Con (y contra) Franco éramos más jóvenes

El frente de la España despoblada

Allá por 1975, cuando Franco tuvo la bondad de dejarnos solos, la edad media de la población se cifraba en unos tiernos treinta años por habitante. Medio siglo después, o por ahí, el vecindario de España ha envejecido hasta alcanzar un promedio de 44 años, seguramente a causa de la transición a la democracia liberal y judeo-masónica contra la que tanto nos previno el Caudillo.

Los devotos del franquismo, que últimamente no paran de salir del armario, suelen ensalzar lo bien que se vivía en aquella época. La gente compraba un piso en menos tiempo del que cuesta adquirirlo ahora; el país estaba lleno de embalses con su energía renovable, no se pagaban impuestos y por supuesto no había paro. Los parados se los exportábamos por millones a Alemania, Suiza y otros países que al parecer apreciaban la mano de obra barata mucho más que los propios empresarios españoles. Todas las comparaciones son odiosas, pero esta, además, es absurda. Creer que la España del Seat 600 era más próspera que la actual resulta un imposible ejercicio de nostalgia, fácil de desmentir con los datos de renta per cápita de entonces y los de ahora. De las libertades y esas tonterías de progres ya ni hablamos, claro está. Extraña que los afectados por la melancolía del franquismo no hayan recurrido, en cambio, a la cuestión de la edad para afianzar sus argumentos.
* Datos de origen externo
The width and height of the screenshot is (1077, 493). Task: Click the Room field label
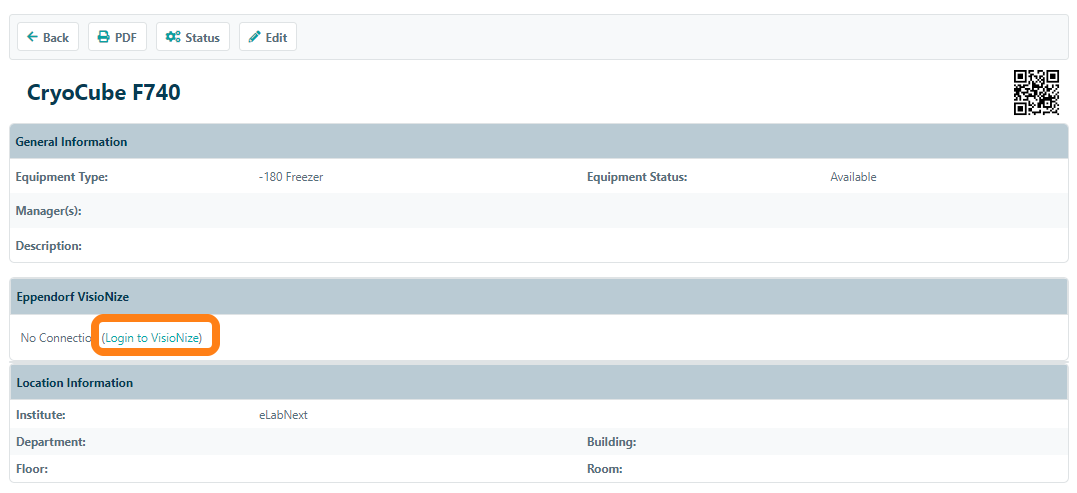click(604, 469)
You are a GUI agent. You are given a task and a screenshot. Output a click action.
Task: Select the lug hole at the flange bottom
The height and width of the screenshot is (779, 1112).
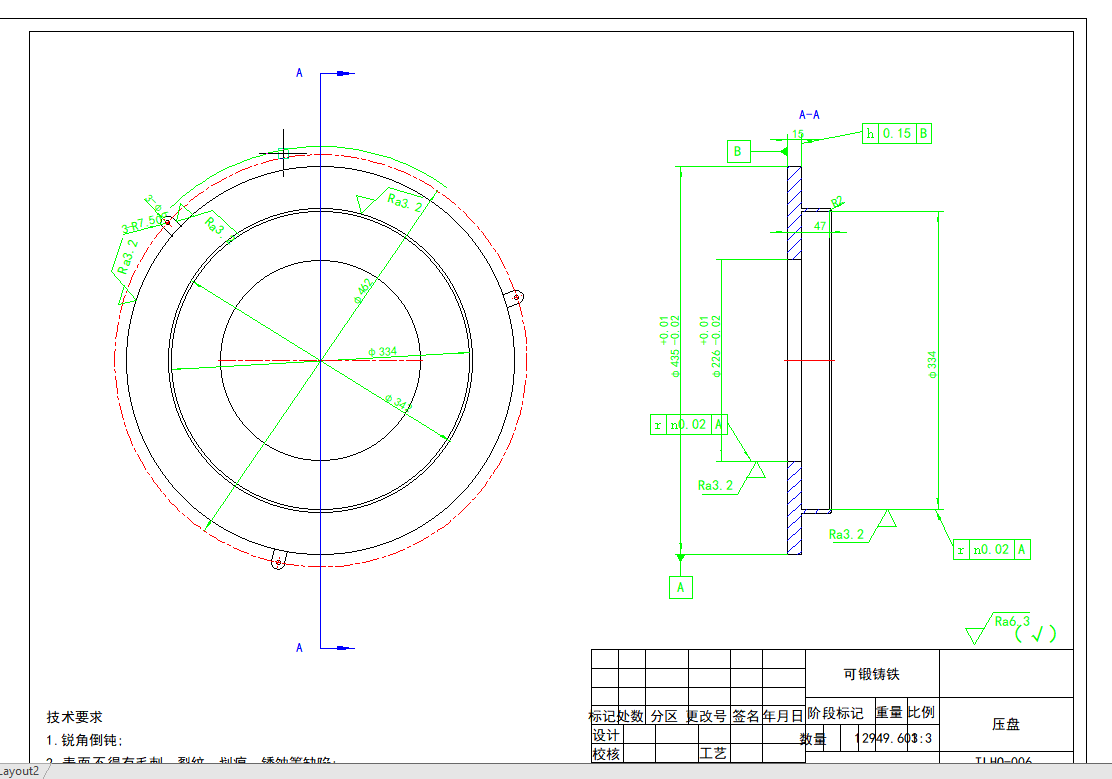(x=277, y=563)
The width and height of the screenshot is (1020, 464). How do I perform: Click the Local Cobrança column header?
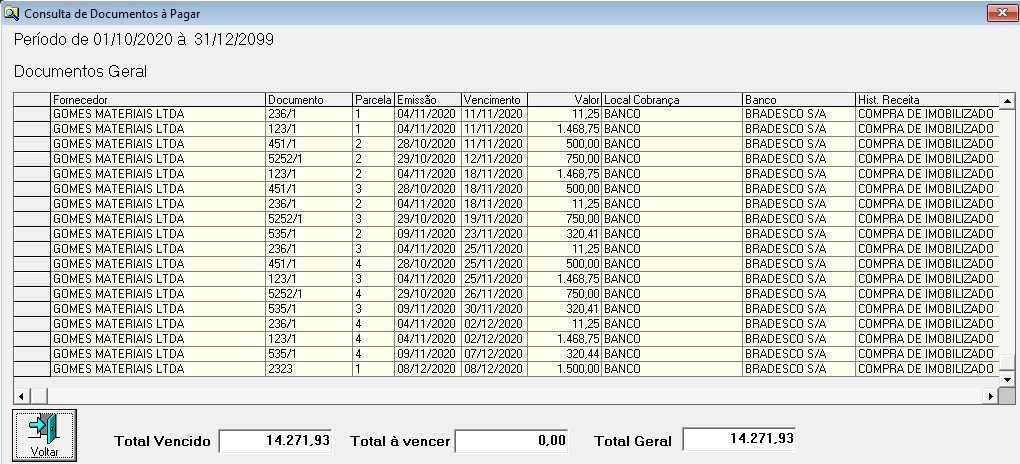click(671, 100)
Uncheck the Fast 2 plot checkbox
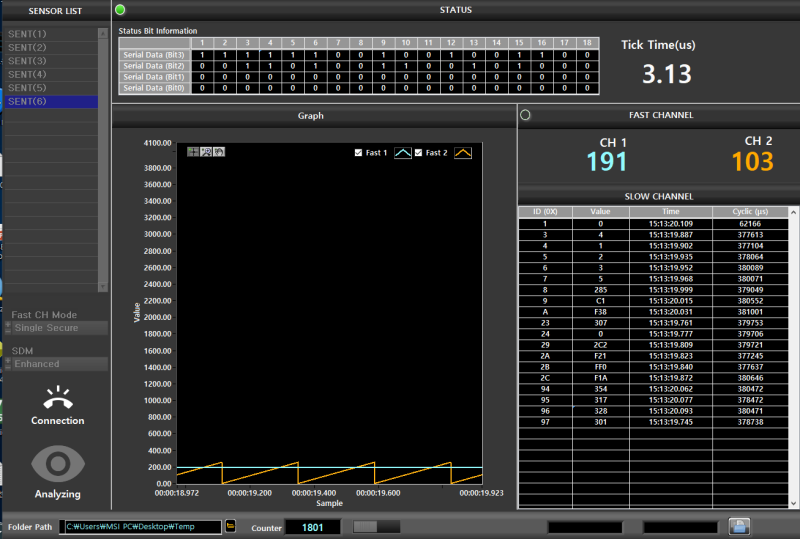The image size is (800, 539). tap(418, 153)
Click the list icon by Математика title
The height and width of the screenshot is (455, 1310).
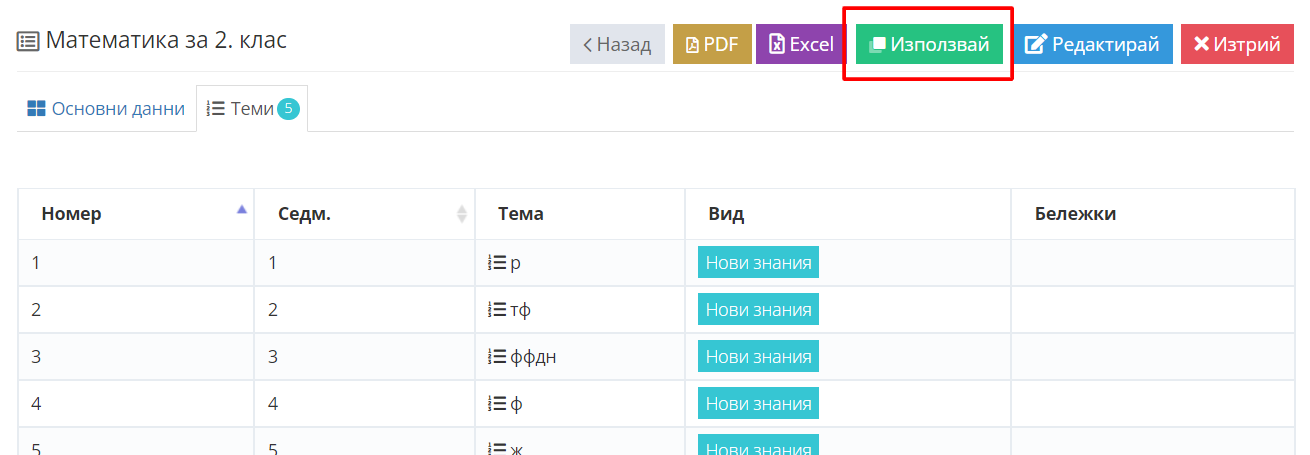28,42
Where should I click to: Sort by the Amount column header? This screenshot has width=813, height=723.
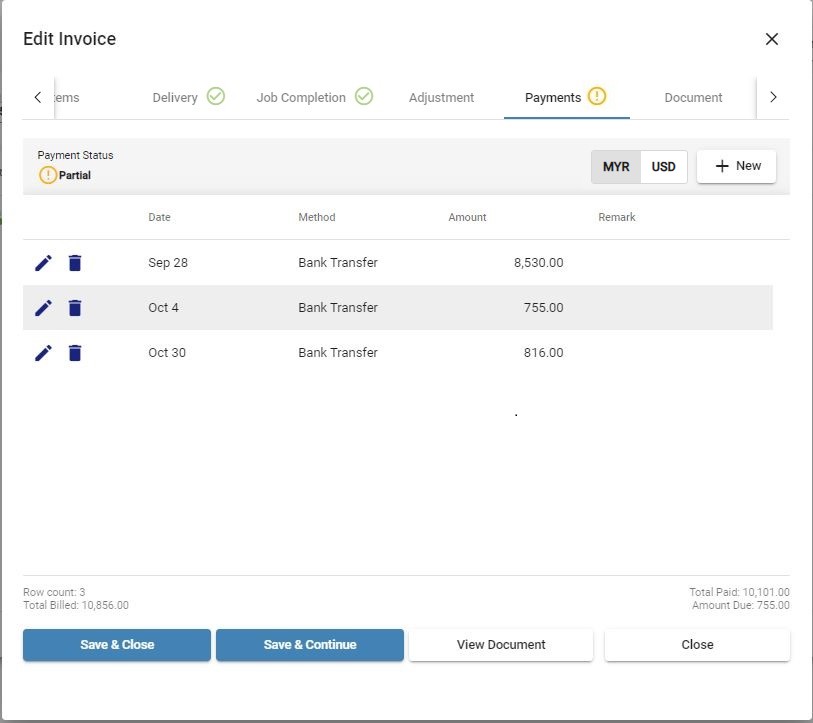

La estadística declara que en España no se vivía mejor que hoy en tiempos de la dictadura, pero los números certifican que con Franco éramos más jóvenes. El autoproclamado Centinela de Occidente nos dejó a su muerte un país treintañero que ahora es más que cuarentón. Hay que admitir que la democracia nos ha envejecido.

Esta constatación, irrefutable, vale igualmente para los rojos que recuerdan con saudade sus tiempos de lucha antifranquista. No es que echen de menos aquella época, claro está; pero algo de añoranza queda siempre al evocarla. Probablemente suceda, sin más, que también contra Franco éramos más jóvenes. Sobra decir que ahora somos más viejos –en promedio y en general– gracias a la mejora de las condiciones de vida. A la muerte del dictador, la esperanza de vida en España era de 73 años, que hoy han pasado a ser 83 (uno menos, si contamos el letal efecto de la pandemia en 2020).

Mejor sanidad, más medios, más cultura e información y más dinero disponible explican ese salto que, por cierto, convierte a este país en uno de los más longevos del mundo. La contrapartida, obviamente, es un envejecimiento de la población que, de puro añosa, pone en dificultades el sostenimiento de las pensiones y acaso plantee problemas de insuficiencia de trabajadores en el futuro.

A esa crisis demográfica, tan actual y diferente a las batallitas del abuelo, han tratado de buscarle remedio los ocho presidentes de reinos autónomos que hace poco se reunieron en Santiago. Representaban al 62 por ciento del territorio del país, pero solo al 24 por ciento de su población, lo que tal vez dé idea de los desequilibrios entre la España urbana –por así decirlo– y la que no para de vaciarse.

Diferencias aparte, lo cierto es que todo el vecindario español –salvo las excepciones anecdóticas de Ceuta y Melilla– sobrepasa los 40 años de media, para bien y para mal. Con Franco no pasaban estas cosas, hombre.